I was reflecting on what you mean to me and will share the meaning of guru as some of us from India understand it. A guru stands third only behind the mother and the father and is placed ahead of God (who is in fourth place!). A guru is not just a teacher. If you will indulge me, I will highlight some of the differences:
A teacher leads you by the hand. A guru leads you by example.
A teacher sharpens your mind. A guru opens your mind.
A teacher instructs you. A guru constructs you.
A teacher answers your questions. A guru questions your answers.
A teacher takes responsibility for your growth and education. A guru makes you responsible for your growth and education.
To my guru, Happy Birthday.
Before receiving that letter, I had never thought of myself—or any other medical educator—as a guru, probably because guru is not a conventional term in the lexicon of medical education. In that sense, the letter surprised me. It also humbled me and made me grateful, appreciative, and proud.
And it gave me reason to wonder, to think, and—ultimately—to offer this response.

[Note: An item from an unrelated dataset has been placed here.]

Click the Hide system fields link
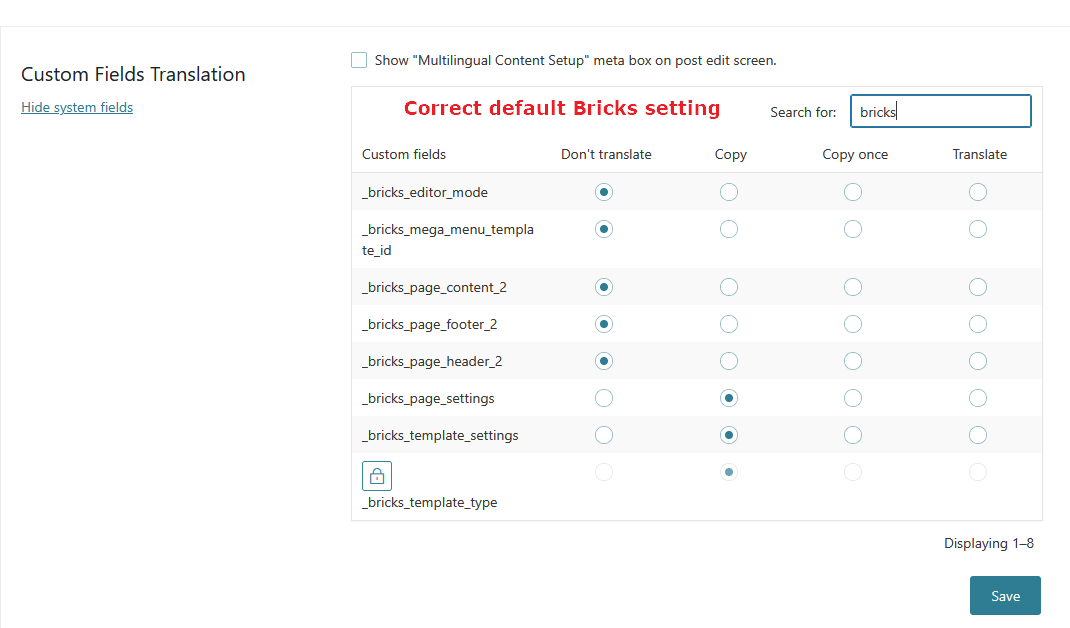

Because I've had personal communications with Dr. J. Willis Hurst over the years and agree with his educational philosophy, I would tend to substitute true teacher for guru in Ramesh's letter. In Teaching Medicine: Process, Habits, and Actions,1 Hurst writes that teachers announce information in lectures and brief meetings, keep order, record grades, and worry about the curriculum. Yet they may know little about how people learn. A true teacher, as he defines it, understands how people learn and recognizes the difference between memorizing facts and thinking and learning. Hurst emphasizes that true teachers are filled with curiosity, pursue answers to questions that they or others raise, give their time to those being taught, show interest in many subjects, are good observers and communicators, continually study, enter the minds of their trainees, and retain a sense of wonder and awe.

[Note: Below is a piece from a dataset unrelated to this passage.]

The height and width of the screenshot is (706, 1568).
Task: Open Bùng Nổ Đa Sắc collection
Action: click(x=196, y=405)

Throughout high school, college, and even medical school, I thought that learning depended on having a good teacher. When I became an intern, however, I learned that the most active role in my education belonged to me: my resident regularly one-upped me by quoting pertinent articles he had abstracted on cards. His knowledge and method of storing facts impressed me, so I asked to duplicate all of his cards. He refused, encouraging me to devise my own filing system. I did. Now, over a half century later, I have what I suspect is the largest general medicine reprint file anywhere—upwards of 3 million articles, all catalogued and easily retrievable. Working daily on these files keeps me abreast of new developments, refreshes my memory on many aspects of medicine, and helps me enormously in my teaching.
When I became a full-time medical educator, I began to realize that good students make teachers look and feel good. But I also realized that all students must learn what their instructors cannot teach them. For that purpose, good questions are far more effective than good answers.

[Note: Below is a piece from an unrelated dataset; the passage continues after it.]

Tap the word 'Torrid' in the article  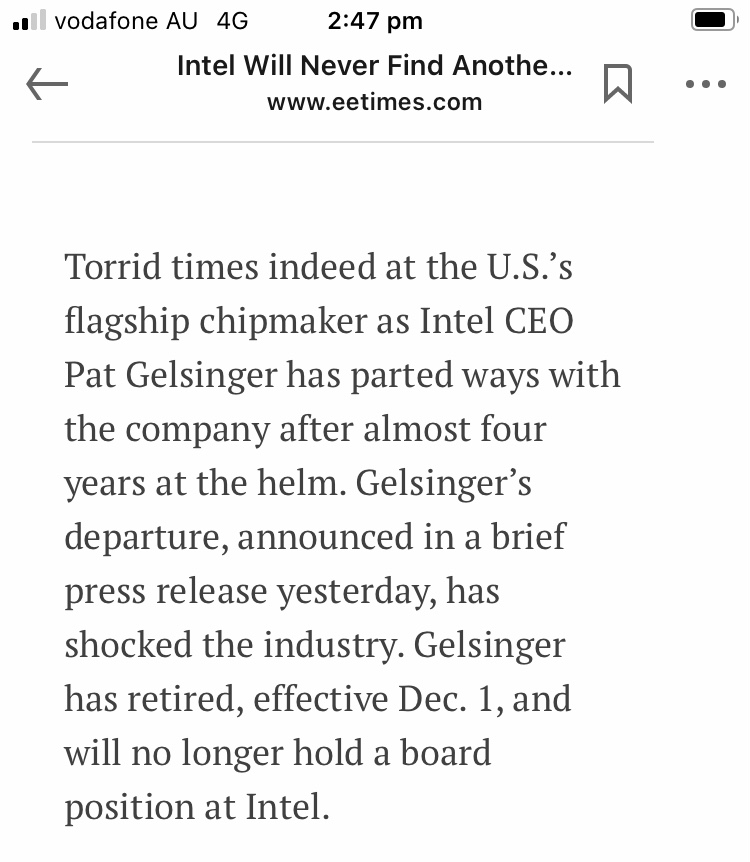(x=113, y=267)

Consequently, I strongly support the Socratic method of teaching, firmly believing that we teachers don't teach; at most, we stir students to learn.2 And we promote learning more by the questions we ask than by the answers we give. Again, the most active role in education belongs not to the teacher but to the student.
One final point. Instructing a student is easy. “Constructing” a student is hard. Even harder is the goal of a true teacher: enabling students to construct themselves. For that process to work, the interaction between student and teacher must be ongoing.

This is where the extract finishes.